In the chemical production of energy in conventional refining, the presence of water in the reactors is undesirable. Normally, when water is present in a reacting system where a catalytic reaction is taking place, it typically absorbs where the reaction should occur, which inhibits the rate of conversion.
"A group of chemical engineering graduate and undergraduate students participated in the discovery of water as a participant in the catalytic conversion of furfural without inhibiting the reaction and leading to a great rate enhancement in the process," says Bin Wang, assistant professor in the School of Chemical, Biological and Materials Engineering, Gallogly College of Engineering.

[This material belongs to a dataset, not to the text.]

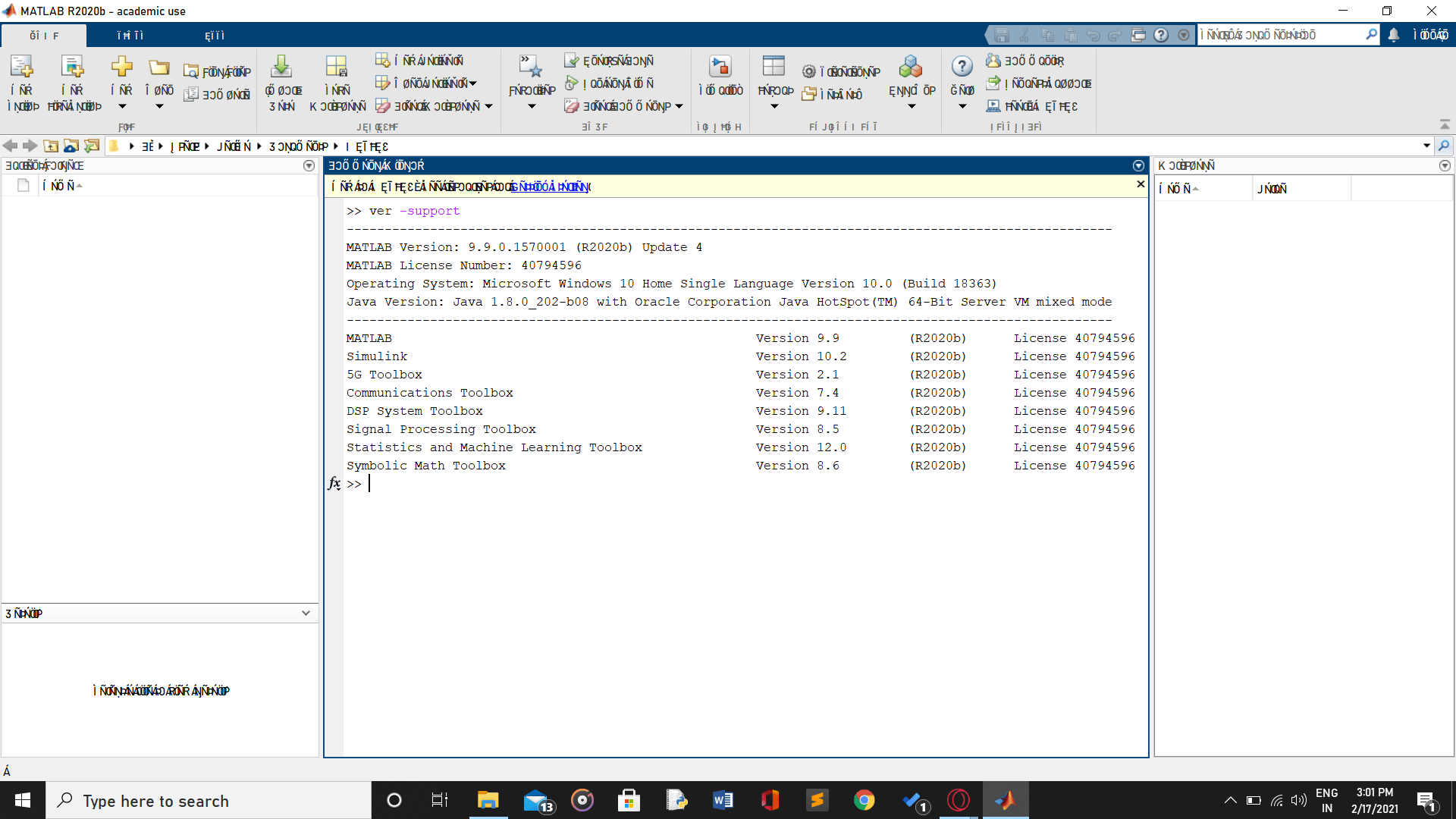This screenshot has width=1456, height=819.
Task: Click the Analyze Code icon
Action: pyautogui.click(x=572, y=61)
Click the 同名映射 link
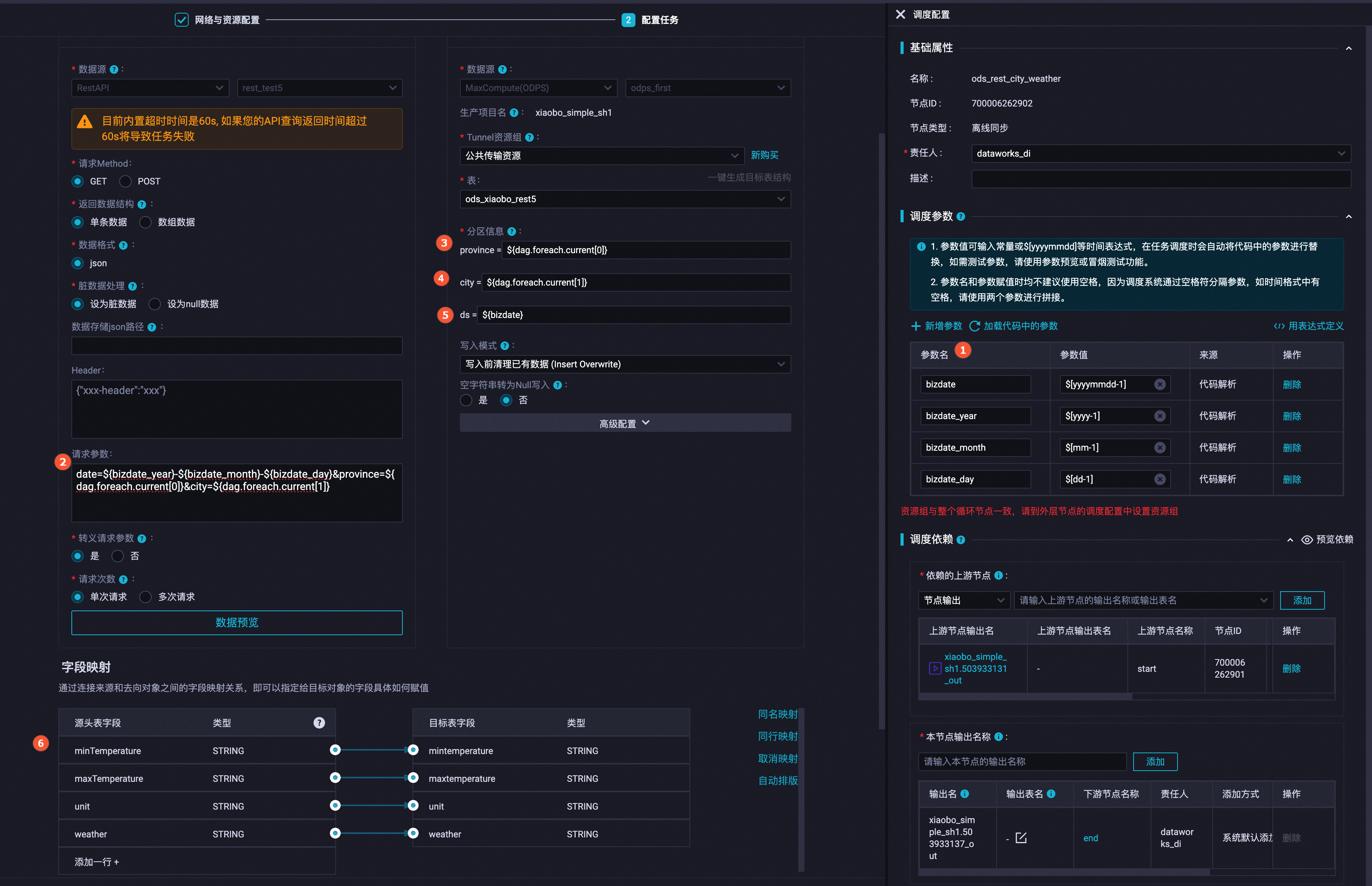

Furfural is a biomass-derived compound that is considered a valuable platform for production of fuels and chemicals. An important strategy is to hydrogenate the molecule so it can be used in the chemical industry later. The group has shown that when the molecule contains an oxygenated group, hydrogenation occurs from the liquid phase instead of the catalyst surface.
In the absence of water, all steps in the reaction occur on the catalyst surface. In the presence of water as a solvent, the hydrogen can be 'shuttled' through the water molecule in a higher rate for the reaction. This latter path requires a lower energy barrier to take place and is faster. An article describing this unique mechanism has been published in Nature Catalysis.